1. "Ecco l’agnello di Dio, ecco colui che toglie il peccato del mondo". Carissimi fratelli e sorelle, domenica scorsa celebrando il Battesimo del Signore abbiamo contemplato in esso la sintesi e in un certo senso il riassumo di tutta l’opera della nostra redenzione. Oggi la Chiesa ci fa meditare ancora sulla persona e sull’opera del nostro Redentore, chiedendoci di ascoltare molto attentamente quanto di Lui disse Giovanni Battista. Questi afferma che Gesù è l’Agnello di Dio, colui che toglie il peccato del mondo.

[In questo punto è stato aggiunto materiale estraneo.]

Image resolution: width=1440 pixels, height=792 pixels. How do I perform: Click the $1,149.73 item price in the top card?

E fa anche un’aggiunta assai importante: "Egli è colui del quale io dissi: dopo di me viene un uomo che mi è passato avanti, perché era prima di me".

Ogni volta che noi celebriamo l’Eucarestia, noi preghiamo il Signore usando precisamente le parole del Battista: "Agnello di Dio, che togli i peccato del mondo …". Quando il sacerdote vi mostra il pane eucaristico, usa ancora per presentarvelo le stesse parole: "Ecco l’Agnello di Dio …". Vedete dunque come è importante capire che cosa Giovanni voleva dirci.

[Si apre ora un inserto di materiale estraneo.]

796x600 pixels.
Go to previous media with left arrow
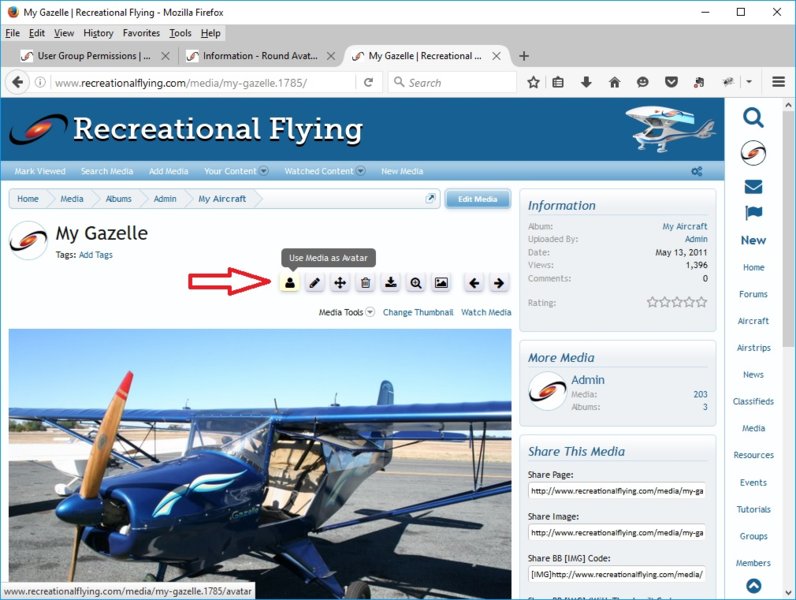click(x=474, y=283)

Come voi sapete, nella celebrazione pasquale gli Ebrei mangiavano un agnello al quale però non doveva essere rotto nessun osso. Quando l’evangelista Giovanni conclude la descrizione della morte di Gesù sulla croce, dice che i soldati "non gli spezzarono le gambe" [Gv 19,33], come solitamente si faceva ai crocefissi. E l’evangelista aggiunge: "Questo infatti avvenne perché si adempisse la Scrittura: non gli sarà spezzato alcun osso" [36]. Dunque, chiamare Gesù "Agnello di Dio" significa ricordare che "Cristo, nostra pasqua, è stato immolato" [1Cor 5,7b]. Immolato "per togliere il peccato del mondo". Togliere il peccato del mondo è esattamente la missione propria dell’Agnello pasquale che è Cristo: è la funzione che definisce l’Agnello.

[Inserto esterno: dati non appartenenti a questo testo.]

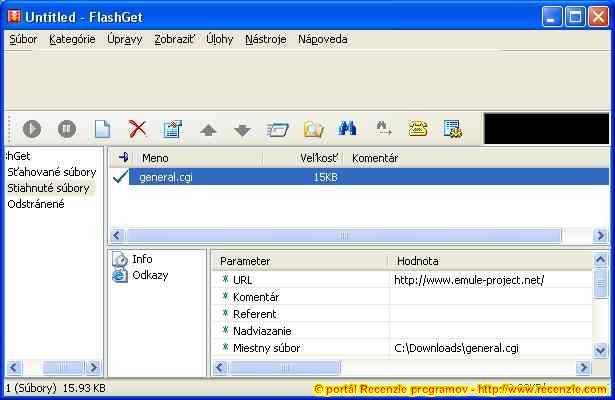Click the Move Up arrow icon
Screen dimensions: 615x400
point(208,129)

Quale è "il peccato del mondo"? è la condizione in cui si trova la società umana e le sue istituzioni [il mondo appunto] caratterizzata da due dimensioni: l’ignoranza totale di Dio manifestata e resa cosciente da Gesù; il rifiuto responsabile della luce donataci dalla parola di Gesù che è la Verità. Nel giorno di Natale abbiamo letto: "Egli era nel mondo, e il mondo fu fatto per mezzo di Lui, eppure il mondo non lo riconobbe" [Gv 1,10]. Gesù è Colui che colla sua morte e resurrezione, colla sua parola toglie via dal mondo questo peccato: brilla come luce nelle nostre tenebre perché siano illuminate. Egli è sempre in azione, la sua redenzione è sempre in atto perché l’uomo sia trasferito dal potere delle tenebre nella sua Verità e nella sua Vita divina. E’ Colui che toglie il peccato del mondo, trasformando così il mondo stesso, tutto il nostro modo di essere.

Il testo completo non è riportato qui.